→ Extrait
+-------+
Mais maintenant, la conscience a découvert, sous toutes les formes et les lois abstraites de la connaissance, un principe réel qui unit les deux mondes distincts des phénomènes et des êtres. Là, la raison trouvera non-seulement l’explication de ses conceptions, mais la justification de ses croyances.

La preuve de cette assertion excéderait les limites que nous nous sommes tracées ; nous nous contenterons de dire avec Maine de Biran, sauf à en essayer ailleurs la démonstration :

« La raison est bien une faculté innée à l’ame humaine, constitutive de son essence ; on pourrait dire que c’est la faculté de l’absolu, mais cette faculté n’opère pas primitivement ni à vide ; elle ne saisit pas son objet sans intermédiaire : cet intermédiaire essentiel, cet antécédent de la raison, c’est le moi primitif. — La science et la croyance ont leur base et leur point d’appui nécessaire dans la conscience du moi ou de l’activité causale qui le constitue[17]. »

Il semble que Kant lui-même eût pressenti, sous son idéalisme, cette profonde doctrine. Après avoir détruit les prétentions d’une dialectique abstraite à la science de la réalité, il cherche à cette science un fondement nouveau dans l’idée de la liberté morale ; ce qu’il avait refusé à la raison spéculative, il l’accorde à la raison pratique. On n’a vu bien souvent dans cette distinction qu’une contradiction : c’était l’incomplète expression d’une vérité profonde, désormais impérissable.
+-------+
(Données de pointage pour texte et éléments)
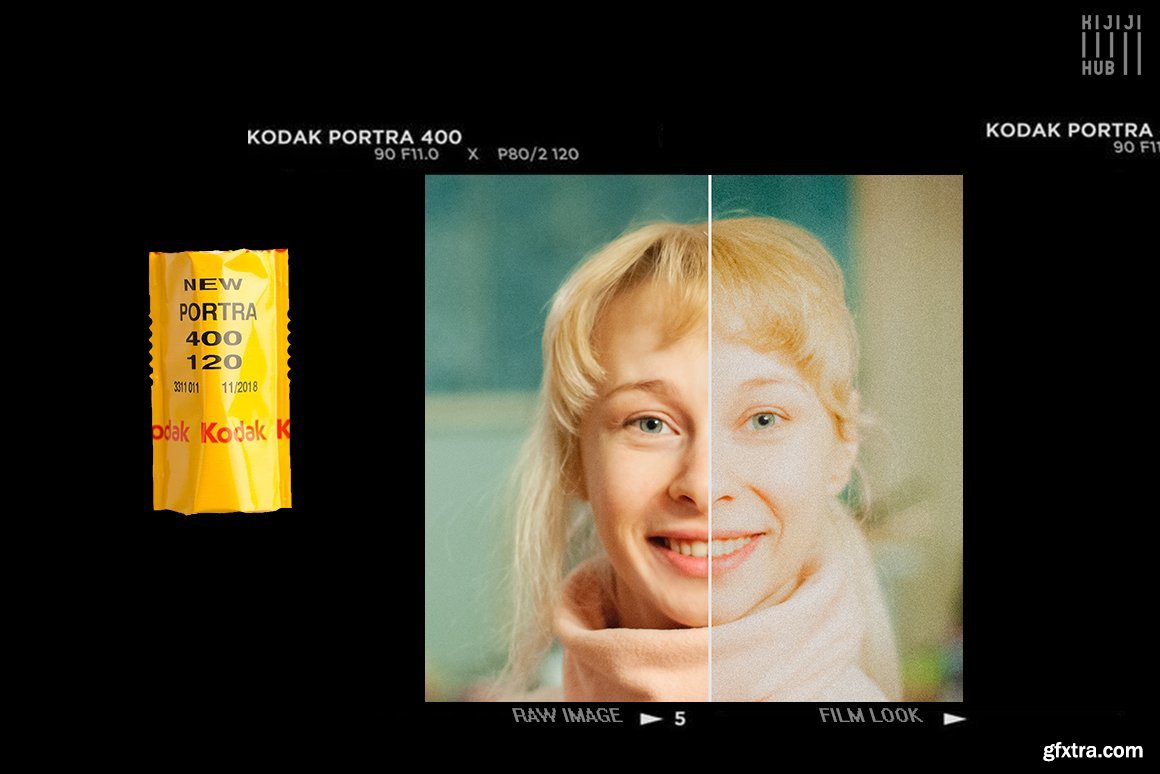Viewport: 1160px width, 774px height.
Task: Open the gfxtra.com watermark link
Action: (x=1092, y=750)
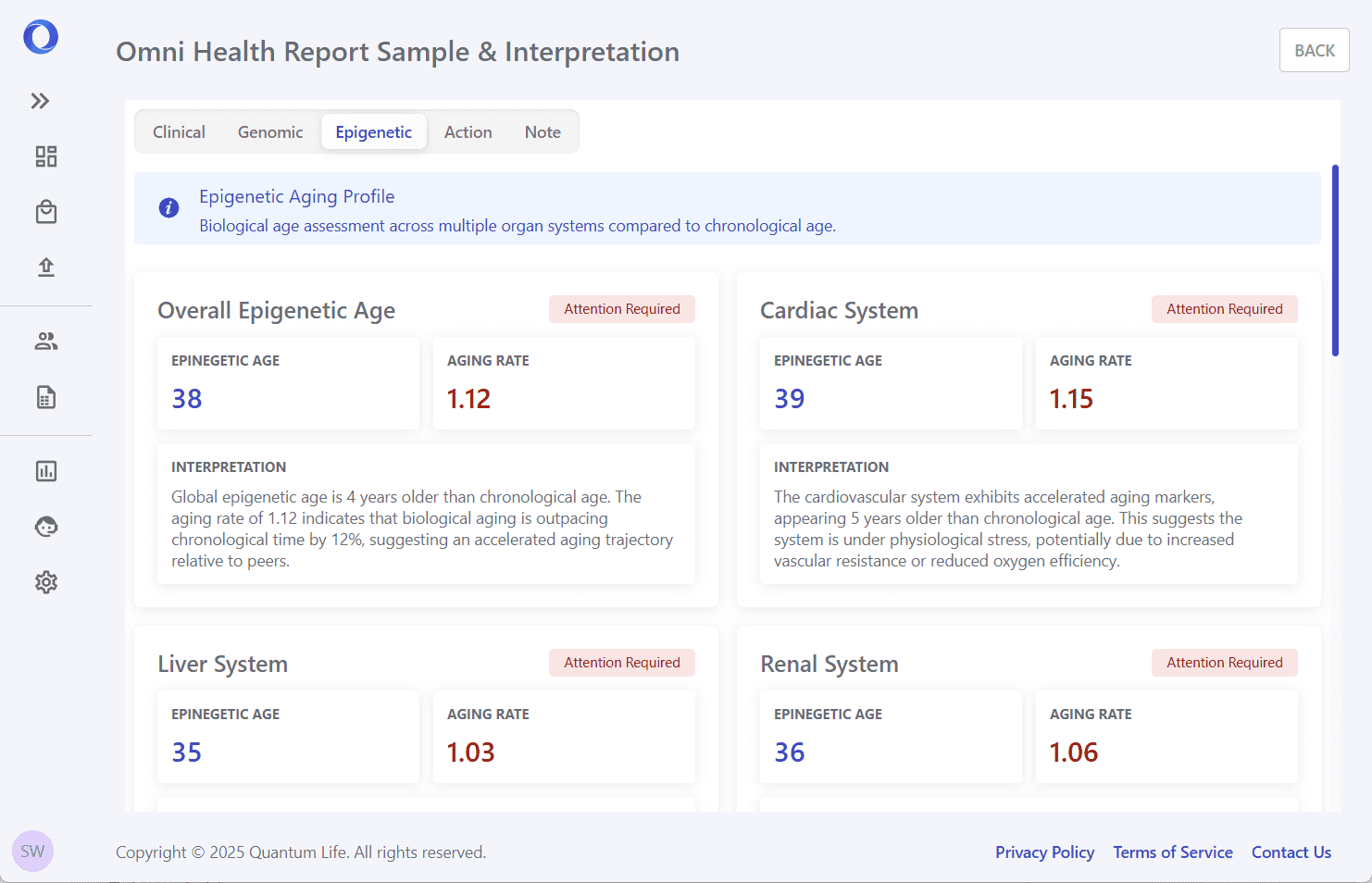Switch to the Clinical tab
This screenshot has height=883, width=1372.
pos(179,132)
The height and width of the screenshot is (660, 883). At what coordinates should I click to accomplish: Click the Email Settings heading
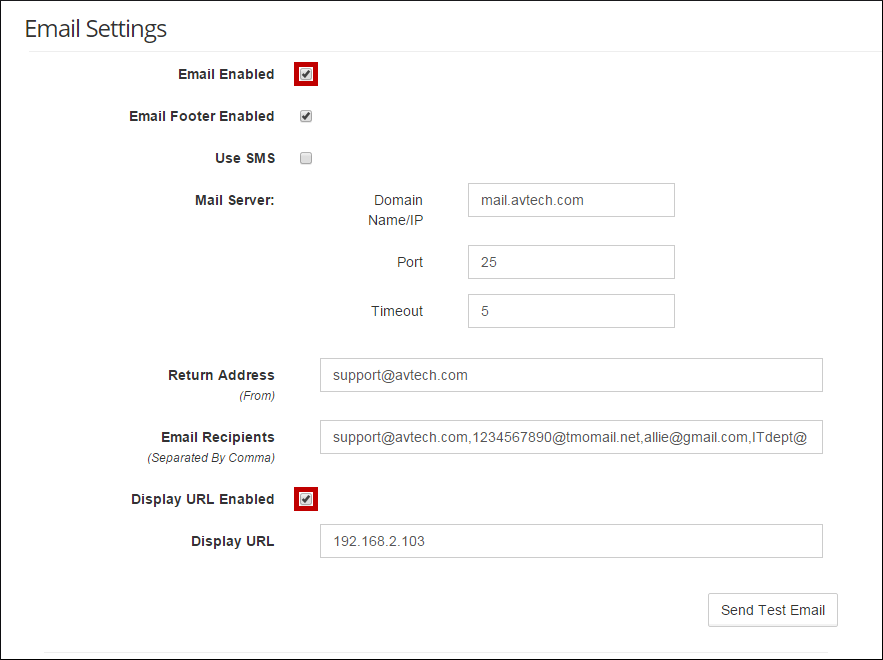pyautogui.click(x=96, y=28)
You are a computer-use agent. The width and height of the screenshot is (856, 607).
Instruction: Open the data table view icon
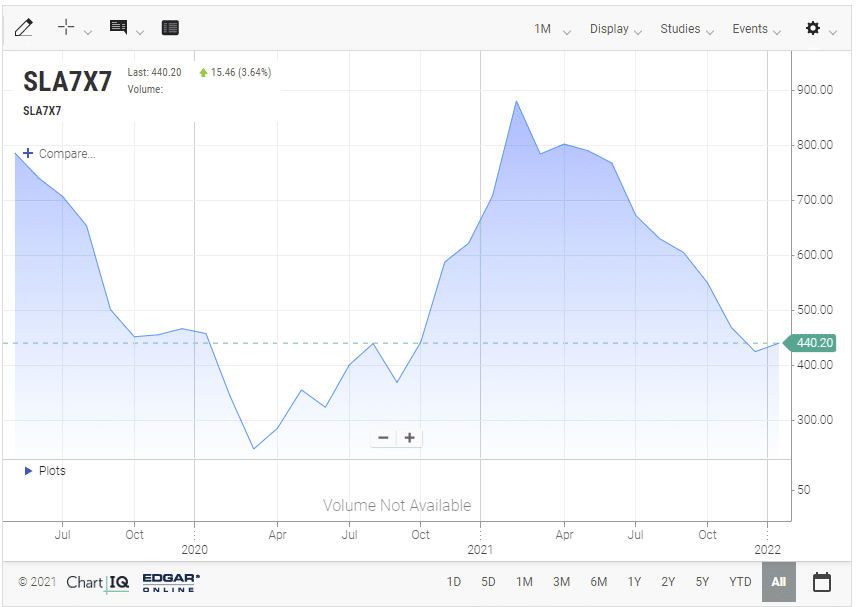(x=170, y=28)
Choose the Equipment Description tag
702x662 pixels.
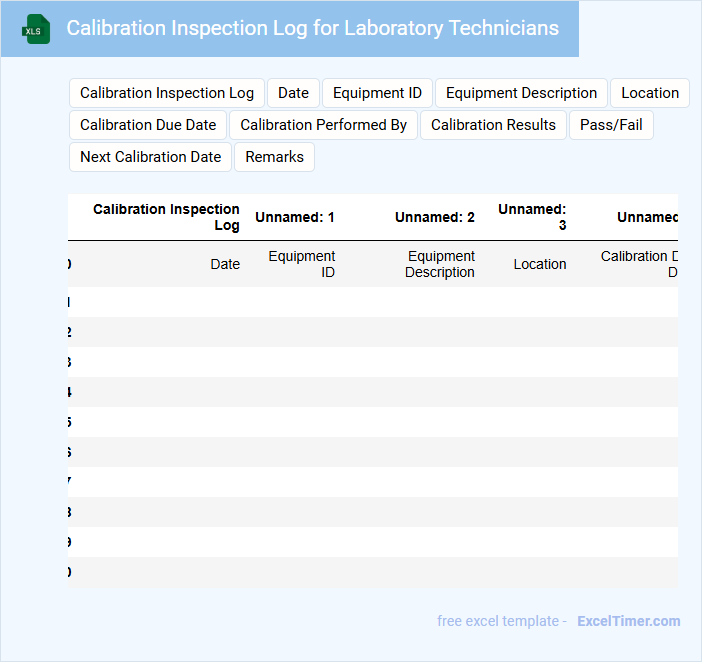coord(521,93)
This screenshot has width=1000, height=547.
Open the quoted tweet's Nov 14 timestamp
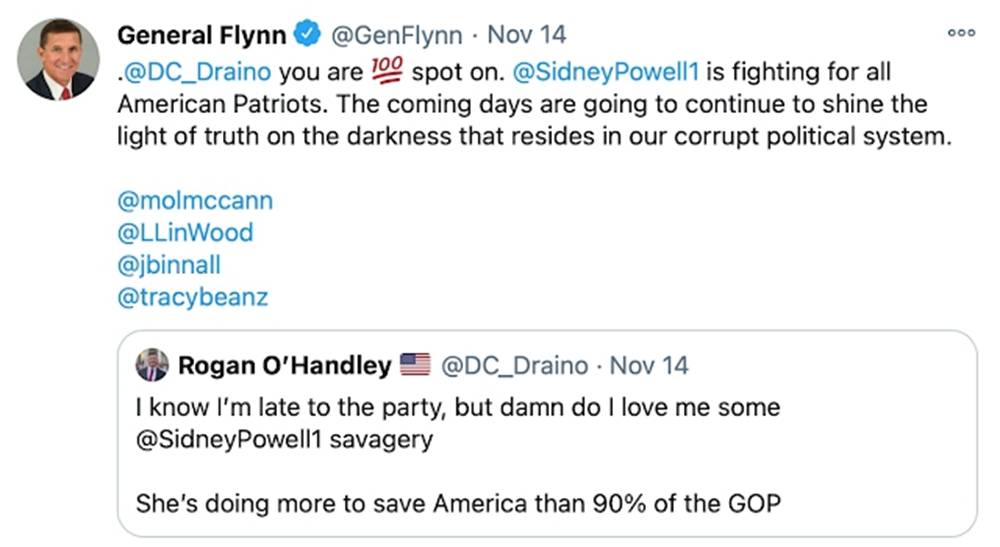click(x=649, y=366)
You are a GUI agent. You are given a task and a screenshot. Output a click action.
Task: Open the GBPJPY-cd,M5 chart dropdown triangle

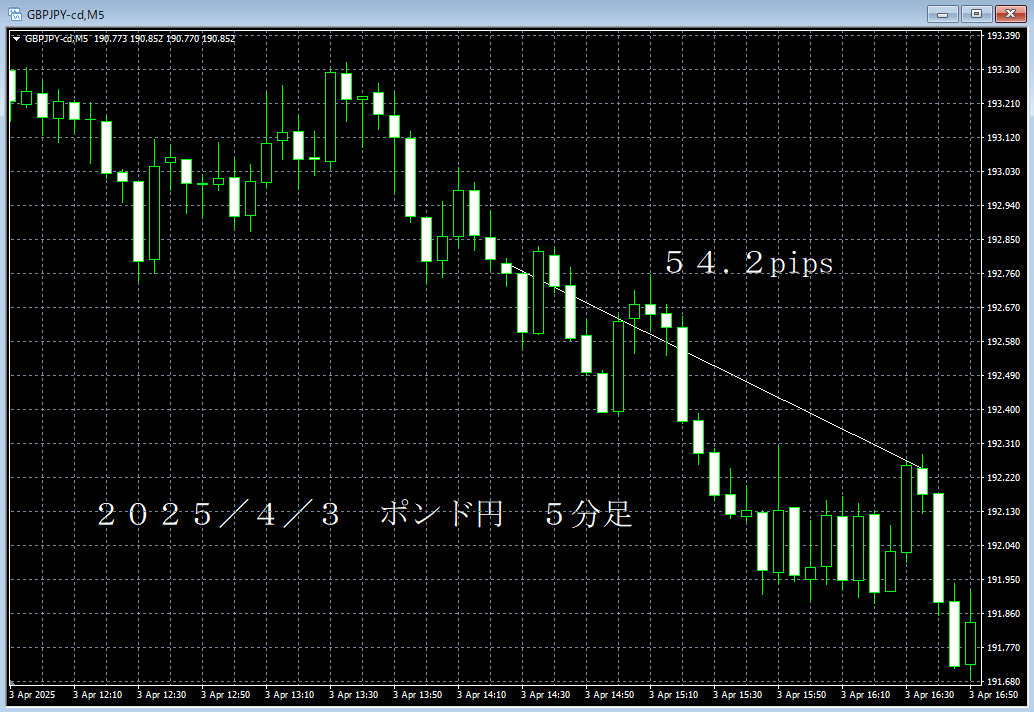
+-------+
→ Objectif de la tâche
D'après l'extrait, dans quelle idée Kant cherche-t-il un fondement nouveau pour la science de la réalité ?

→ Résultat attendu
Dans l'idée de la liberté morale.